Kate and Dermot believe they love one another and intermittently they hold dear. But their regard is deflected by self-interest. Taylor is always commended for her ability to convey self-deception. She does so keenly in this book. It is taken for granted in the village that Dermot married Kate for money. But to insist on that judgement as being the only explanation for his driving force is to ignore his unconscious motives.
Dermot is a child who discovers in Kate a mother who desires him, who is more amenable, more pliant than the getting-and-shopping example assigned him by birth. Edwina set him a thoroughly bad example to follow in the first place and, in the second, fell short of gratifying his demands. Kate, well equipped to answer the requirements of a child, treats her husband as such, not only from her deep pockets but also from the deep concern she feels for his future. Kate cannot face the implication of what she is doing by extending her gift for mothering to a husband able to satisfy her lust but unable to interest her, let alone fulfil her. Added to which she is ambivalent in her feelings towards the young; she is both envious and disapproving of them. This places her in an uncomfortable position while she considers whether she should be ‘making herself young for her husband’.

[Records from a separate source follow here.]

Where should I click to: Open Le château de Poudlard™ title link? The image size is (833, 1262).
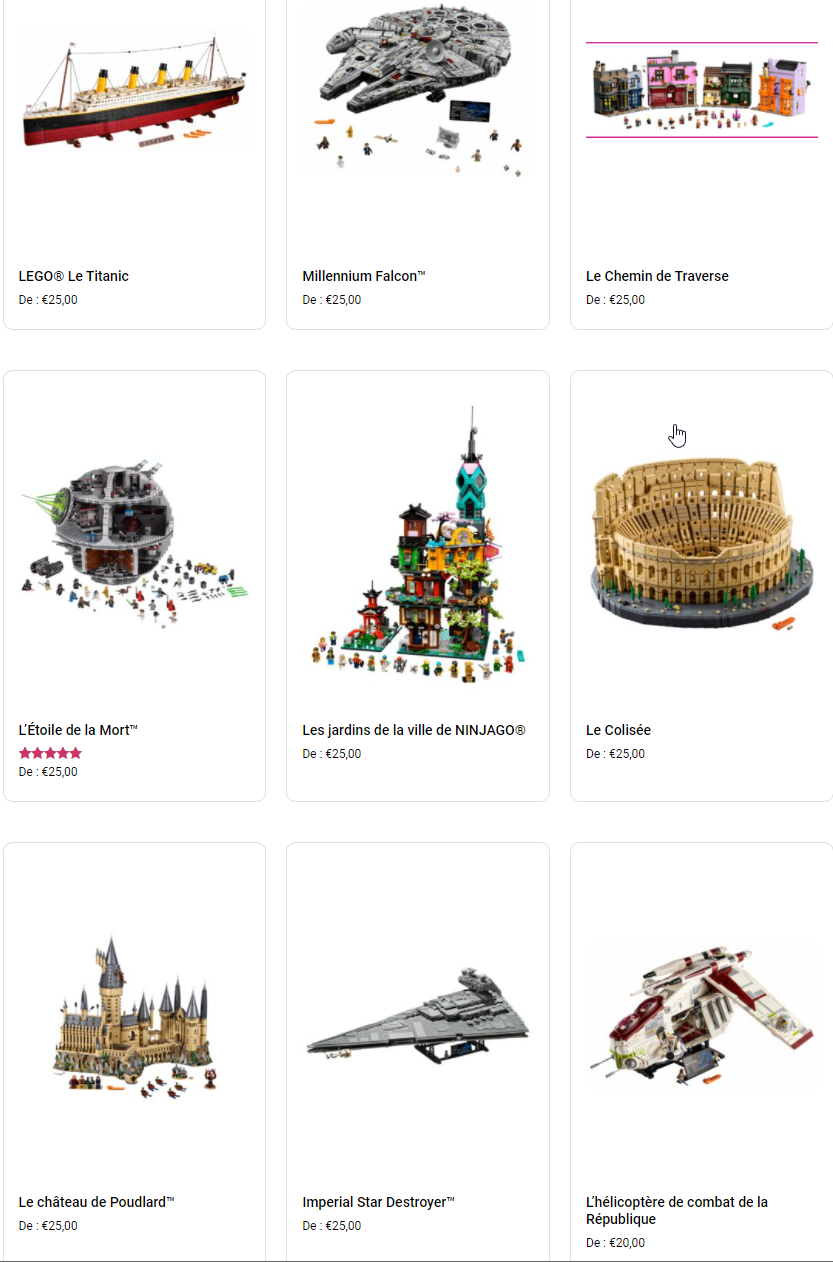(97, 1202)
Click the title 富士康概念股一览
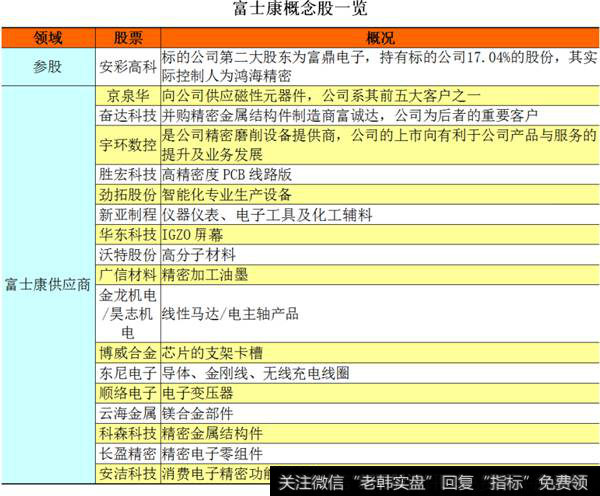Image resolution: width=600 pixels, height=496 pixels. pyautogui.click(x=302, y=12)
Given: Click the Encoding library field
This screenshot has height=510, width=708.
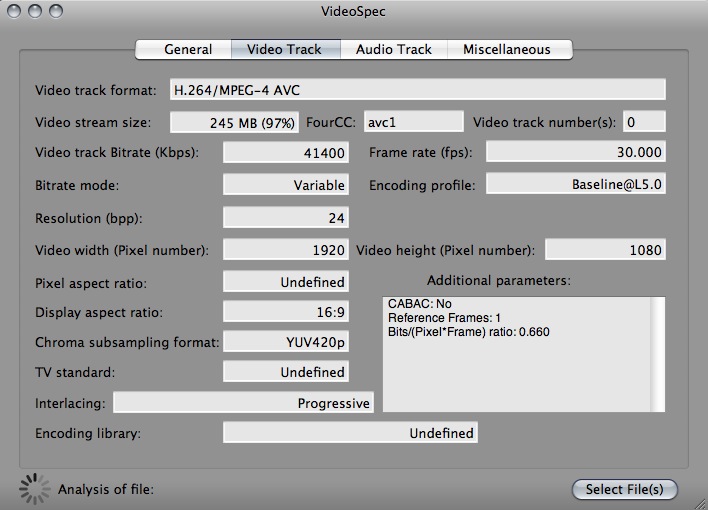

Aunt Ethel writes to her friend: ‘Take away the physical side and what have you there but disillusion!’ The message of Kate and Dermot’s experience may lack enchantment but its telling is captivating. Taylor’s ‘despairing struggle’ with her craft results in nice descriptions of place, subtle observations of behaviour and tender reflections on the torments of the affections. But the lasting reward of In a Summer Season is the accurate account of a particular type of adult woman in the 1950s, living in the Home Counties. A woman chosen by a man for his mate, to bear and rear his children and run his home, exclusively. Kate is so dominated by these twin roles that without one or the other she is disorientated and, being off-balance, plunges into an aberrant relationship. She is, therefore, something of a victim. She continues to lead the morally good life by demonstrating a sense of duty towards her dependent relations, but she leads life at the expense of her own development. She has no access to her deepest needs and appears unaware of having potentialities to fulfil. Whereas the author recognized both obligations to her own life, her heroine sensed conflict between self-fulfilment and the requirements of the common good. This is a conflict that can only be resolved through self-knowledge, the very quality Elizabeth Taylor has created her protagonists to lack.
Elisabeth Russell Taylor
London 1999
‘AFTER all, I am not a young girl to be intimidated by her,’ Kate decided, as she waited outside her mother-in-law’s house. When she had reached the stage of thinking that if there were any intimidating to be done she might even do it herself, one of Edwina’s foreign girls opened the door.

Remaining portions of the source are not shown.